Since then, the United Anglers have dealt with and overcome many challenges to create an internationally recognized student-run fish hatchery, the only one of its kind in the country.
"We are the model for student-run fish hatcheries in the country," said interim hatchery director Dan Hubacker. "What we do here is being studied in Japan. We were contacted by high schools in Nagasaki and Hiroshima a few years ago and now we are talked about in their textbooks."
The United Anglers program and fish hatchery evolved from just a greenhouse in the 1980s to a state-of-the-art fish hatchery, which opened in 1993 thanks to students who raised more than $500,000 to build it.
"We are a completely self-sustaining project," said Hubacker. "It's a successful program and it's fascinating when you look at education right now and see all the cutbacks being made, while here you have this program that costs $50,000 a year to operate. The students raise that money every year."

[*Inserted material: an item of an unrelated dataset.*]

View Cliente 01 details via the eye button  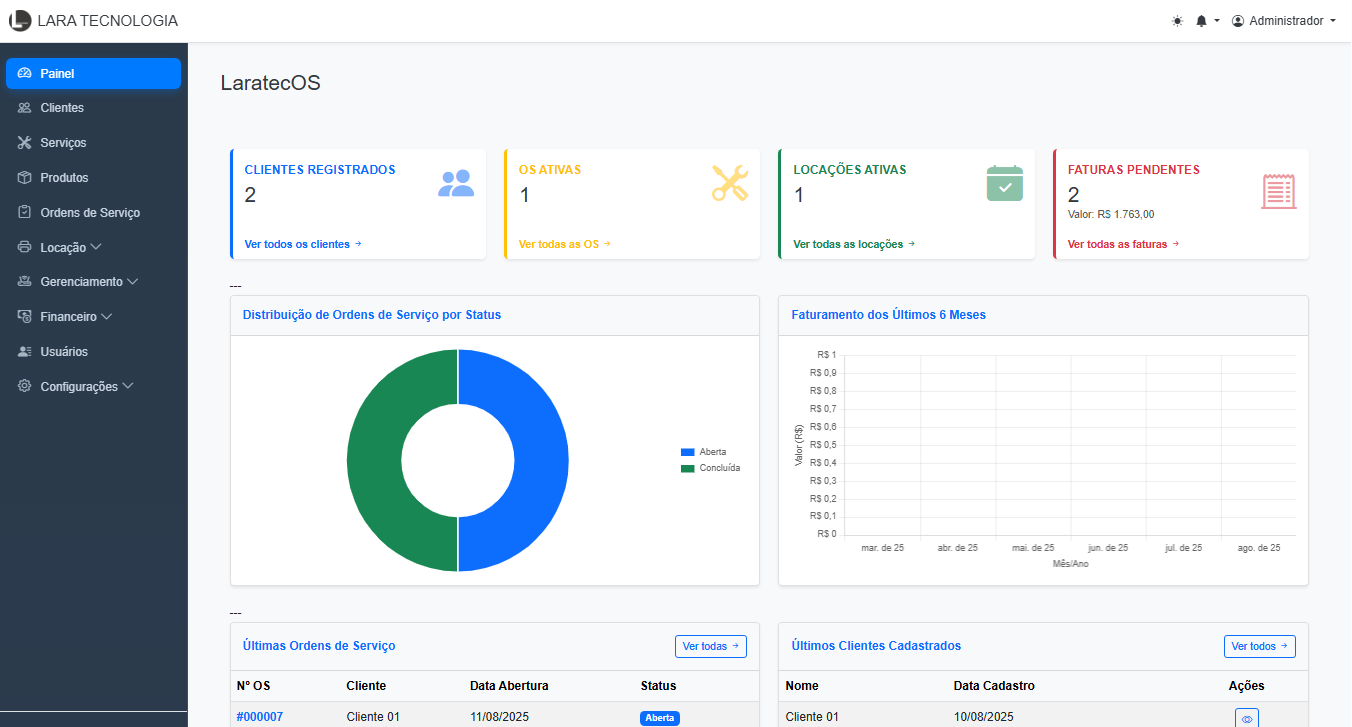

The United Anglers program receives all of its funding through personal donations, grants and its annual dinner fund-raiser, to be held Saturday, Nov. 6 at the Petaluma Community Center.
"The dinner is our main fund-raiser," said Hubacker. "It has been much more of a challenge raising funds in the past few years. Students have been going every day of the week to businesses, and many of them have stepped in to do what they can, but we are being turned down by many businesses right now because money is tight."
The United Anglers' program focuses on three fish: steelhead trout, rainbow trout and Chinook salmon.
"The steelhead trout are not raised in the building," said Hubacker. "Our focus with them is monitoring their health in Adobe Creek, which is across the street from the high school. Through the students' efforts, we continue monitoring the health and strength of that run of fish."
The students also raise a couple hundred rainbow trout each year as part of learning about the fish and helping the trout population. The trout are eventually released.
During the fall, students turn their attention to the fall run of Chinook salmon.
"We go into the Petaluma River and collect these fish that are returning up the river, bring them to the facility and collect the eggs," said Hubacker. "We then fertilize the eggs, incubate them and raise them. We raise about 40,000 Chinook salmon and hold a permit for raising that many."
Once the salmon are old enough, Hubacker said they are brought to the Tiburon Salmon Institute at the Romberg Tiburon Center for Environmental Studies, where they are kept in floating net pens for a little while longer.
"Our system is a freshwater one, so we get the fish acclimated to salt water and then release them into the net pens in the bay," said Hubacker. "At that point, they'll stay there from May or June through October. Instead of releasing the fish in May, when they are two to three inches in size, we release them when they are six to 10 inches. They have a much better chance of survival that way."
While the United Anglers program is making a difference in the effort to save local fish populations, students are receiving a valuable experience.
"The program teaches them life skills they can take with them and apply to whatever area of career emphasis they have," said Hubacker, a 2000 Casa Grande graduate who was in the program for 13 years before becoming interim director last year. "High school students want to have the opportunity to make some sort of impact on the world around them. This program provides that opportunity and empowers them. They learn that they can do something. That's what makes this program so special. The hatchery and this organization provide a unique learning opportunity that can't be found anywhere else."